(Dataset excerpts)
━━━━━━
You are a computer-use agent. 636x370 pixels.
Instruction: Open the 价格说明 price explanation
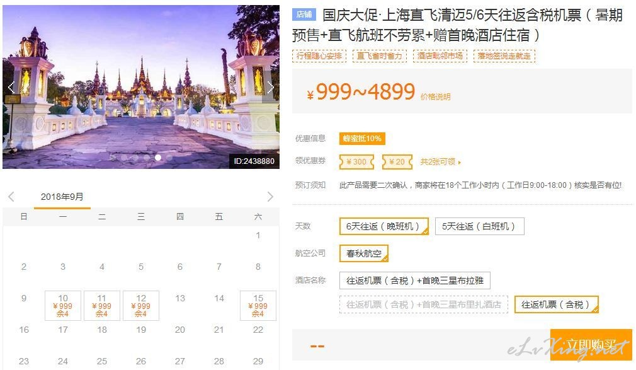[x=436, y=97]
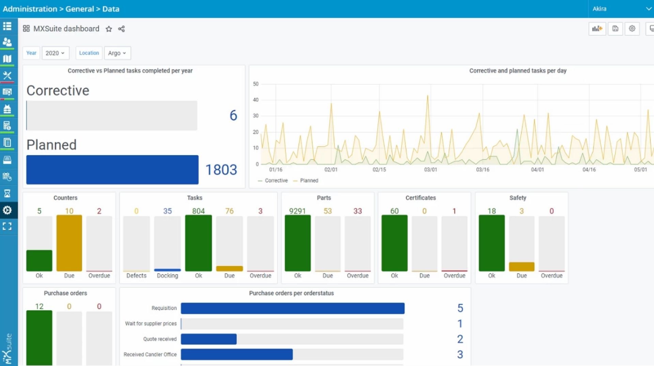
Task: Click the hourglass icon in sidebar
Action: point(7,193)
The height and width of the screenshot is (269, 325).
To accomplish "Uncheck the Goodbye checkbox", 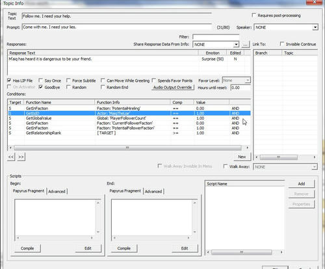I will tap(41, 87).
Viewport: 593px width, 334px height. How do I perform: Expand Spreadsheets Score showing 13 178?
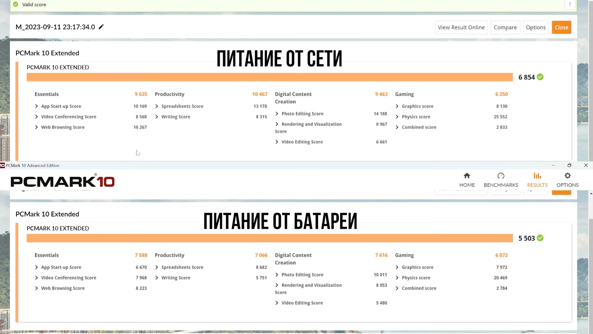157,106
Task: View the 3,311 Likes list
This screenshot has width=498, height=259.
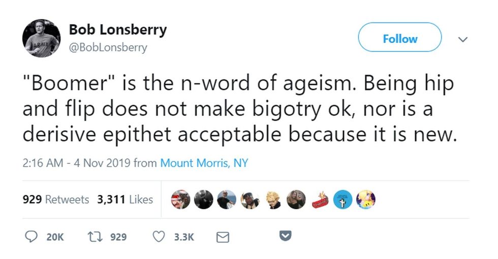Action: pos(125,199)

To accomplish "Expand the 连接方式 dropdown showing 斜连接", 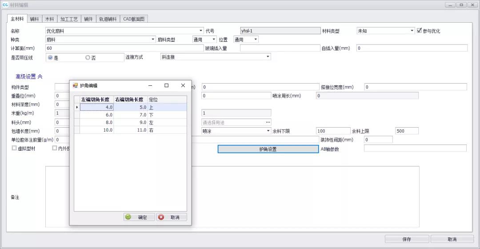I will [x=268, y=57].
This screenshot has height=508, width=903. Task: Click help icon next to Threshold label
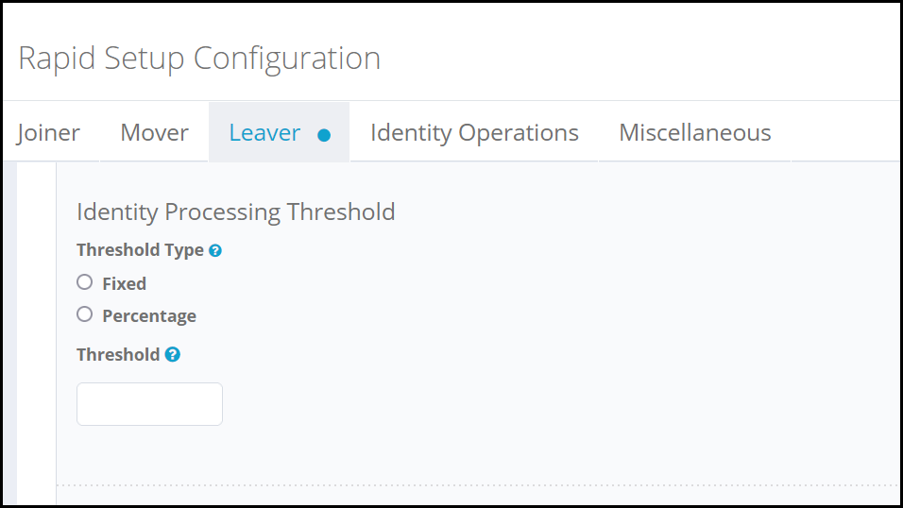click(x=172, y=355)
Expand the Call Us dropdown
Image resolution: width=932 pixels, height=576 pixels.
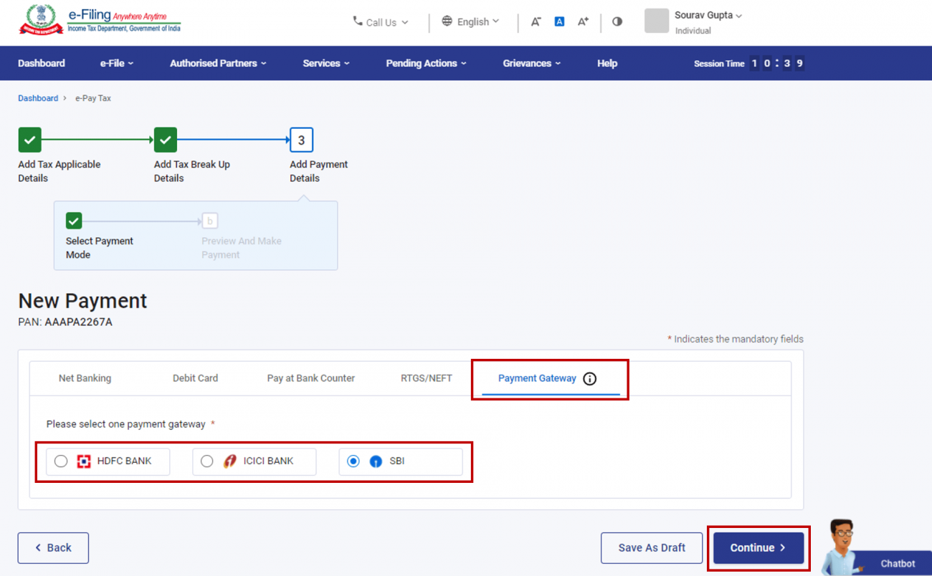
━━━━━━
What you have to do:
Please show every line of the records that holds the word "pixels".

Completed task:
You are a computer-use agent. 636x370 pixels.
Image resolution: width=932 pixels, height=576 pixels.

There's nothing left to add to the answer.